Possibly, if you were fruitarian and living in the tropics, you may be able to get by year round. You would not be thriving. In 2019, being able to fulfill (most) of your dietary needs without (direct) animal input is only possible through industrialization, warehousing, and global distribution systems. It is a personal principal of mine to rely on these as little as possible, and in my lifetime I’d love to see them at least become the exception in our world rather than the rule. It’s hard to see this when our food system as a whole is so fragmented: growing crops requires fertility, and that fertility is from animals.
In our current broken agricultural system, we separate animals from plants, then stockpile them. In concentrated animal feed operations, with nowhere for massive amounts of manure to go, what should be a blessing becomes a curse on our land, water, and communities. Then, on the other side of town we have countless hectares of mono-crops depleting the soil, so we truck in fertility that has been mined far away. This is craziness.
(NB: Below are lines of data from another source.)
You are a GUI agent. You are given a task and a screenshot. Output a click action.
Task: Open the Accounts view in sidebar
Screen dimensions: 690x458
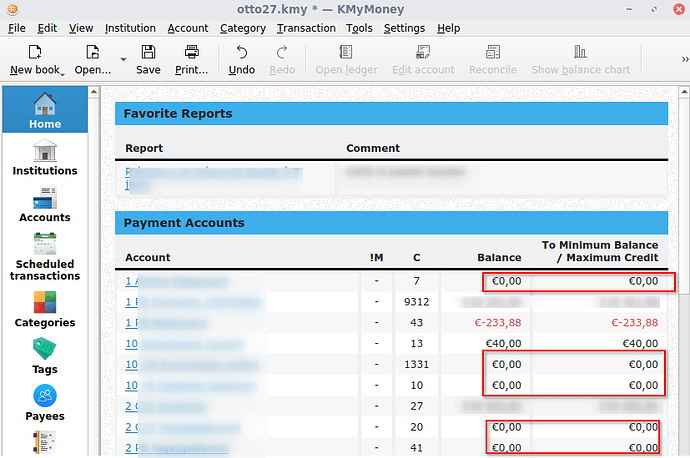pyautogui.click(x=44, y=203)
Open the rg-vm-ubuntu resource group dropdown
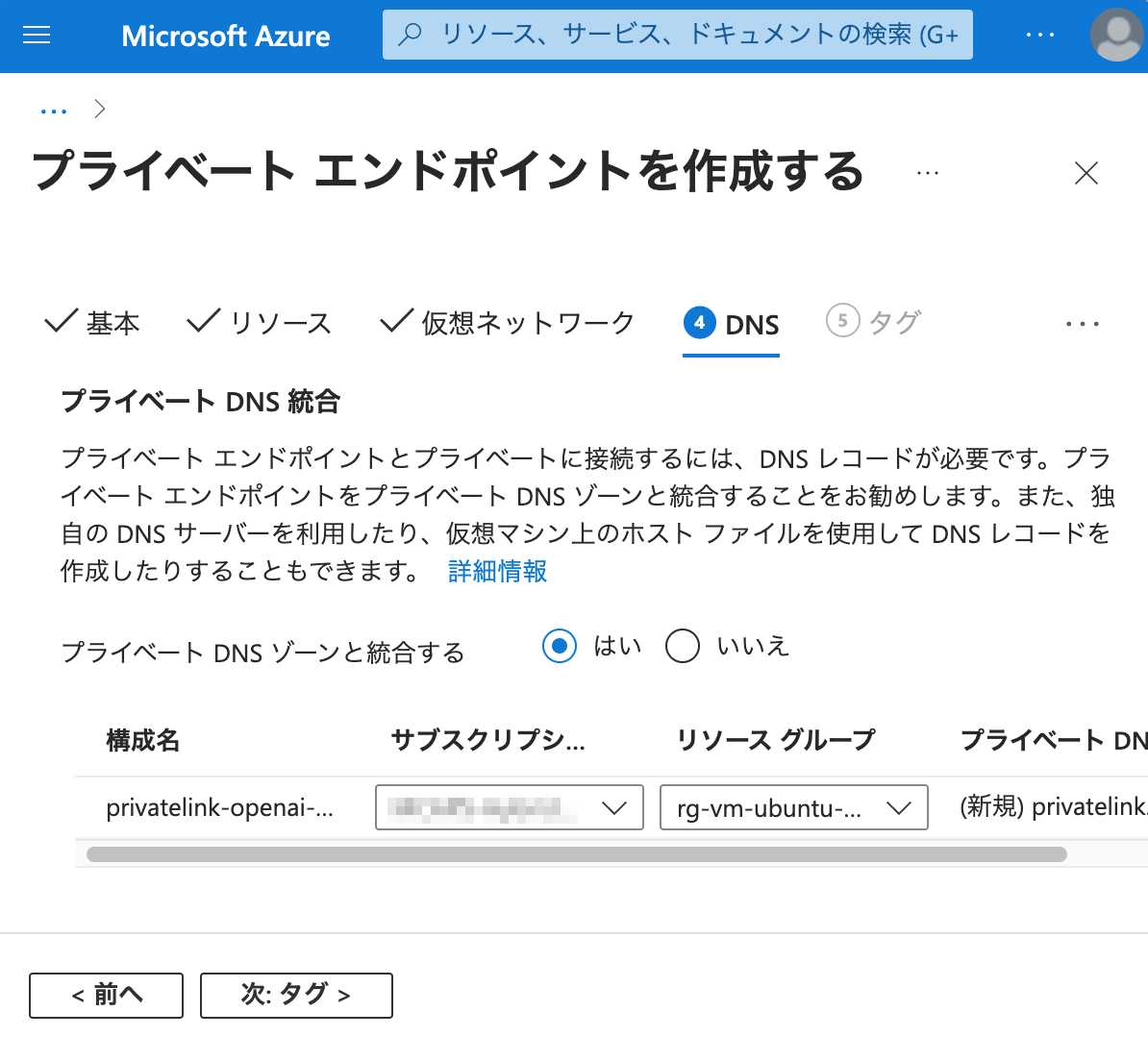 click(x=793, y=807)
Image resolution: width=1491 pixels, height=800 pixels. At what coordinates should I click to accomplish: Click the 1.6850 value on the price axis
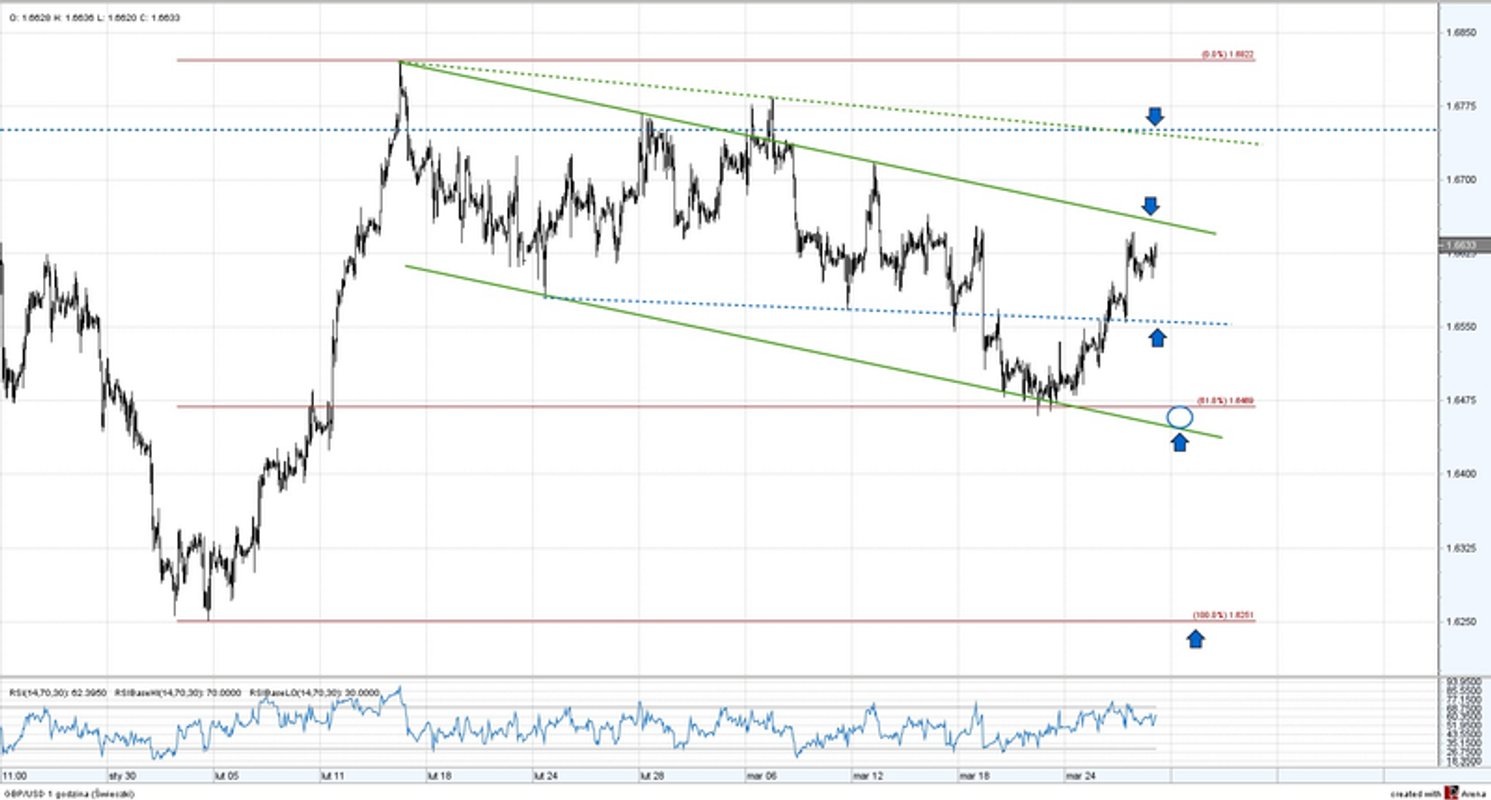pos(1462,31)
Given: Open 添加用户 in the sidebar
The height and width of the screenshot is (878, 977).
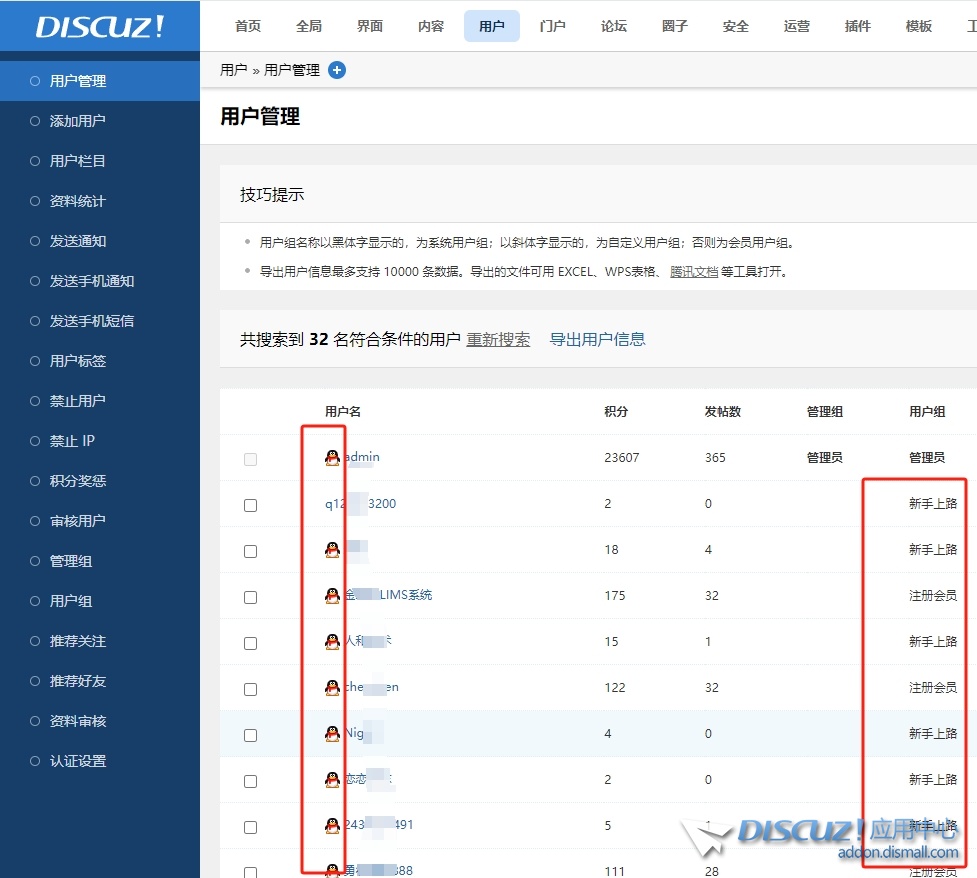Looking at the screenshot, I should (x=75, y=120).
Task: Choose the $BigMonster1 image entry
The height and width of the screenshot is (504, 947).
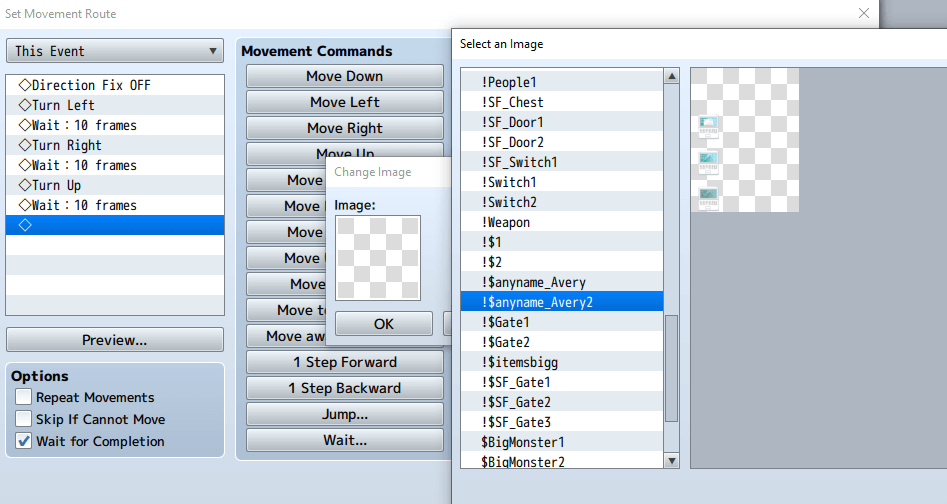Action: (522, 442)
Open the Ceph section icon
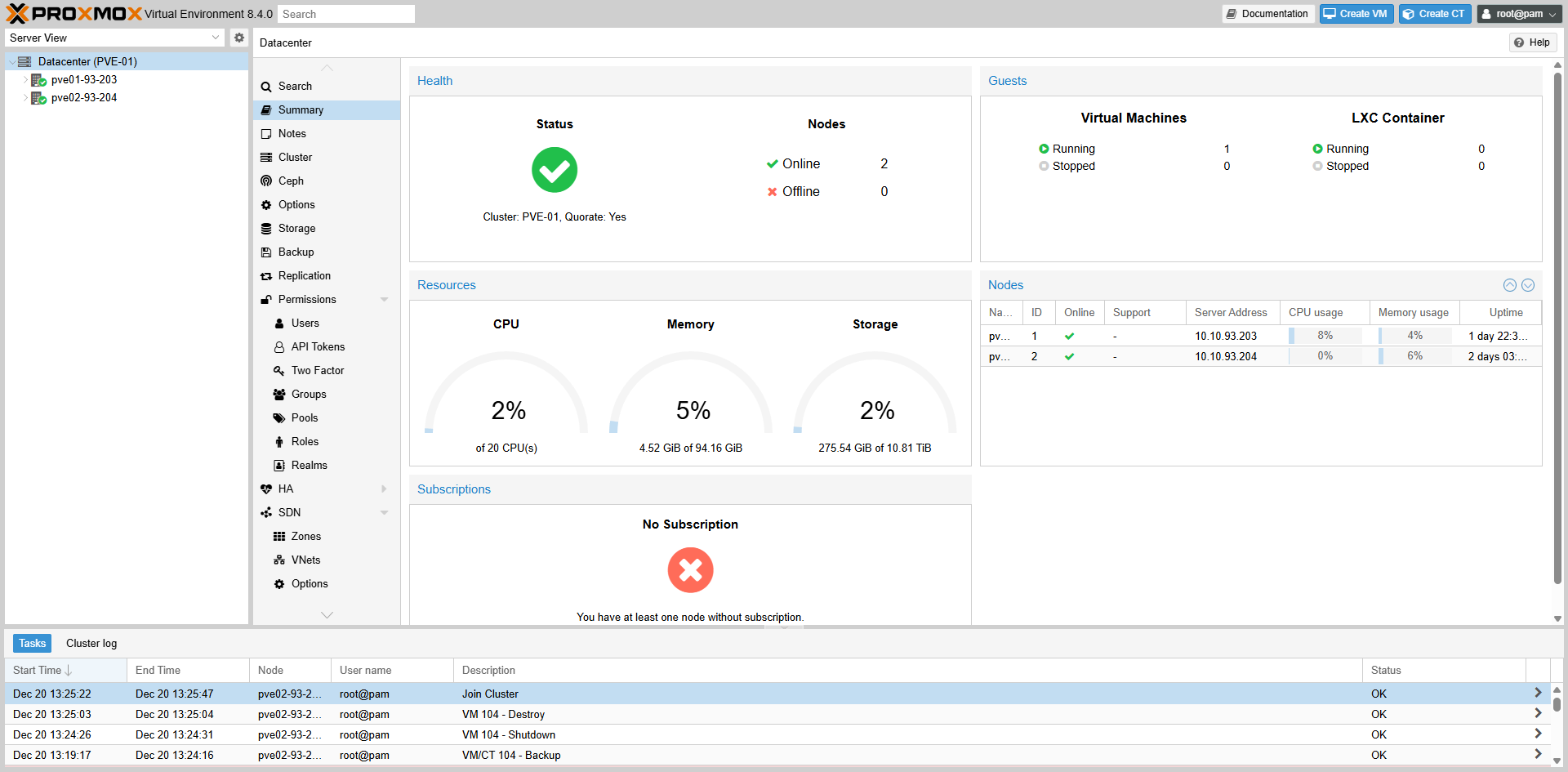Screen dimensions: 1568x772 tap(266, 181)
Humans all over the globe, have experienced abundant health in every land ecosystem. How have we been able to migrate and flourish all over the globe? Whether the savannas of Africa, North American temperate rain forests, or the frozen tundras of Greenland, we have made the entire planet our home with the help of livestock. I’ve read that civilization itself could be attributed to both the domesticated chicken or cow. Year round access to the most nutrient-dense food available — milk and all the wonderful products of milk, eggs, and meat of course — is far from the only benefit of keeping livestock. Rendered fat from animals preserves food. Native American pemmican can be stored for up to 10 years and provides full sustenance. Pemmican fueled the Canadian fur trade, many explorers, and there was even a war about it. The fertility from herds of large land mammals is sadly missing from our landscape, in North America we’ve extracted the topsoil gifted to us by generations of buffalo, and we are not pasturing any replacements with our modern factory farms. Additionally, in my opinion we have yet to create in a lab a material more wonderful for clothing than wool.
From the desserts to the grasslands, the north to south pole, our animal friends have grown and evolved with us, sustained us, clothed and sheltered us, and provided fertility for crops. Today, the most local food available to me (and only local food available to me year round) is grass-fed beef and pork, milk from a local family farm, and my own eggs. When I choose these over commodity grains and processed mass-transported “food”, my body receives superior nutrition, but even more my community benefits economically, the animals have been able to live their lives as intended doing all the wonderful things they do, and I’m building the most important ecosystem: the soil web below us.